12 LEARNING FROM TEXT MINING IN MEDICAL CARE MANAGEMENT NOTES

Friday, October 19, 2012
The Atrium (Hyatt Regency)
Poster Board # 12
Health Services, and Policy Research (HSP)

Scott Zasadil, Ph.D. and Pamela Peele, Ph.D., UPMC Health Plan, Pittsburgh, PA

Purpose: Using free text in medical care management notes, we explore and identify specific words and phrases that exhibit tight associations with each other and with future urgent and unplanned (emergency department or urgent clinic) medical care utilization.
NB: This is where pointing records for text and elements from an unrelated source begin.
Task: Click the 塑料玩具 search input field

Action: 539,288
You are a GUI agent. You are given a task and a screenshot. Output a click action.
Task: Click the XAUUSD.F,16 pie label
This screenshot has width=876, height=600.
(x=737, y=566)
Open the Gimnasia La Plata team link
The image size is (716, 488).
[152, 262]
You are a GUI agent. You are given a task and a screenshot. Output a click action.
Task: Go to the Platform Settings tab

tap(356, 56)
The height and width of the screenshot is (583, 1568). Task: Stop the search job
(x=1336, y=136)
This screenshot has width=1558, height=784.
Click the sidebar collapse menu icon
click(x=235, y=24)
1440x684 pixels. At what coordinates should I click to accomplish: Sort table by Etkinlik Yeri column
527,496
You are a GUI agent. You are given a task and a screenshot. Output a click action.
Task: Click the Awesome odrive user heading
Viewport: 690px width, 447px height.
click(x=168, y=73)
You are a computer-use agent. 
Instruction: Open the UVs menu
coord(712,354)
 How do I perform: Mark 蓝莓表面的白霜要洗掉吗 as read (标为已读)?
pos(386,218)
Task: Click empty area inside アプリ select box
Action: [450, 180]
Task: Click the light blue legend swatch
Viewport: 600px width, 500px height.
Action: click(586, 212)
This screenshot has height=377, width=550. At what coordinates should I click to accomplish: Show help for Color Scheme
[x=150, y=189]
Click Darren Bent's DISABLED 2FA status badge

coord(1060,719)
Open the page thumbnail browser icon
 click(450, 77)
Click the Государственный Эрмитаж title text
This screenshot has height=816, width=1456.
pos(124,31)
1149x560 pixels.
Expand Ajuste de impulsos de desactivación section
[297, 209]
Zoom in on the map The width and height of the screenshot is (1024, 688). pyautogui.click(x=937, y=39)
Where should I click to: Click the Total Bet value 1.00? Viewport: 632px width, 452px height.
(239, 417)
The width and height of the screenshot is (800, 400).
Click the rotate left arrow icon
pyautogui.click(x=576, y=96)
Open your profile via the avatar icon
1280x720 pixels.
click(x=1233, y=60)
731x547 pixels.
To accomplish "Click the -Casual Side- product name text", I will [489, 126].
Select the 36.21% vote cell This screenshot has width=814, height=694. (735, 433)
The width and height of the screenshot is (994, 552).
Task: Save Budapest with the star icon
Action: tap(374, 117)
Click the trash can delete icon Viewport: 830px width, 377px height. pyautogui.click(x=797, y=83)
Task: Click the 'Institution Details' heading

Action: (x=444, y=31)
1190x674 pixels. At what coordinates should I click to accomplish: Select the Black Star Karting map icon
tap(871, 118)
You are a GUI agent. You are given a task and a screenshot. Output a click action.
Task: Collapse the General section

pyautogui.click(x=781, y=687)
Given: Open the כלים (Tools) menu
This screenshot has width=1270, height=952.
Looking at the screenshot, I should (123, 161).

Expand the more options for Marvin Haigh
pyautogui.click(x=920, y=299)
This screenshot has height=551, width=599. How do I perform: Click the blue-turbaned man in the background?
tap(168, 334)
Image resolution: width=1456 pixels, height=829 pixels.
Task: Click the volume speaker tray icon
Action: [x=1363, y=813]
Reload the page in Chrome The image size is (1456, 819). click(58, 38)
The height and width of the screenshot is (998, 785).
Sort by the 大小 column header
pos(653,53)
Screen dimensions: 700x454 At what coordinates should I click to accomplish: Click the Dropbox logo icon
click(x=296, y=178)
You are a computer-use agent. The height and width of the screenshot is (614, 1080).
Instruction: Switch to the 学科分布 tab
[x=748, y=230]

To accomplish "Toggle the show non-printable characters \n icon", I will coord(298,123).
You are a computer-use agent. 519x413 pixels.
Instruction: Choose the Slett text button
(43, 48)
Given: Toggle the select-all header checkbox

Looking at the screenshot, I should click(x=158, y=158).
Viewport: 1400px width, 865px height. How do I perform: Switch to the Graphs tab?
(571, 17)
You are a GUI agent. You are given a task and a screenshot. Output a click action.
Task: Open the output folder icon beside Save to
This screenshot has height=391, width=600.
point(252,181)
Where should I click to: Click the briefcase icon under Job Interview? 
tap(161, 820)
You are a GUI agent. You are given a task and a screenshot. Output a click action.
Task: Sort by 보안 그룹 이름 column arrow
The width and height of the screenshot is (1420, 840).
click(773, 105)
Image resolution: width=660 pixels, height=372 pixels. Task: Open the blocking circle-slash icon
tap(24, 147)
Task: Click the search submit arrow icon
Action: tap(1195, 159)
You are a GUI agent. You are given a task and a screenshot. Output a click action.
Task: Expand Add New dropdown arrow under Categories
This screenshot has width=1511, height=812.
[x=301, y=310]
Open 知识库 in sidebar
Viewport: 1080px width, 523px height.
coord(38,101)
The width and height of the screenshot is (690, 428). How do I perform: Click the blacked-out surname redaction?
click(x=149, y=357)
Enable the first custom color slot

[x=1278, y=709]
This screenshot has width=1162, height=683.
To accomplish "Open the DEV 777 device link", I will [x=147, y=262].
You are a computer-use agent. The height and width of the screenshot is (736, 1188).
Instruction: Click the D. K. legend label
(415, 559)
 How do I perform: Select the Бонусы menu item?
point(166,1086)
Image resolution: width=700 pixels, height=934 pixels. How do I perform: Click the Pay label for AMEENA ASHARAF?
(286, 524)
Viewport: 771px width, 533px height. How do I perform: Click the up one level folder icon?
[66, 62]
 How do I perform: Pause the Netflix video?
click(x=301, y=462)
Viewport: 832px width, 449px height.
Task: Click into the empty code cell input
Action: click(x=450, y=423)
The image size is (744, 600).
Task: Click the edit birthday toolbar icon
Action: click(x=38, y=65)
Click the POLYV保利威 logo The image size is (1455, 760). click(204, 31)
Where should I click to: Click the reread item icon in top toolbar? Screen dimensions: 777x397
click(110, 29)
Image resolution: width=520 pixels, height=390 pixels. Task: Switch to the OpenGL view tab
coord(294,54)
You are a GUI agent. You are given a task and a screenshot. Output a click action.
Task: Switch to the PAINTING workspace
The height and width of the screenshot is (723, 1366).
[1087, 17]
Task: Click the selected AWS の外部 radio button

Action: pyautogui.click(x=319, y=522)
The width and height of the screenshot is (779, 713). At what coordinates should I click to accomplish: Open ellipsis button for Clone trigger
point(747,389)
Method: The HealthPlaNET System is a proprietary electronic platform used by medical care managers at UPMC Health Plan to record their interactions with Health Plan members for the purpose of managing and coordinating patient care.  The HealthPlaNET System is designed to support care that centers on the member as the primary focus of activity.  This electronic record contains both structured fields as well as a large volume of unstructured free text.  Free text notes include care managers’ comments about their interactions with patients as well as other care management notes and observations (chronic conditions, medications, caregiver information) and summaries of overall care coordination/management (service authorizations).  StatSoft®’s Text Miner tool was used to perform text mining of these electronic care management notes using 440,000 notes created between July and December 2010. Associations between important words/phrases were then tested for a statistically significant increase with the cumulative utilization of unplanned care in 2011. To guide the contextual interpretation of the results, discussions were held with the nurses and care managers responsible for documenting in HealthPlaNET.

Result: : Distinct classes of words and phrases exhibited recognizable associations. Some phrases, such as a mention of “social worker”, were found to be reliable indictors of future unplanned care while other words, such as “mother” were associated with low future unplanned care. Per individual comment, the average unplanned future care was $4,885 while that figure was $2,375 for “mother” and $10,113 for “social worker.”

Conclusion: There is a large body of medical data that is contained in the form of unstructured textual information. Text Mining is seen to be a useful mechanism for incorporating this knowledge into advanced decision making processes.  This method holds promise for using electronic medical records to improve prospective medical management.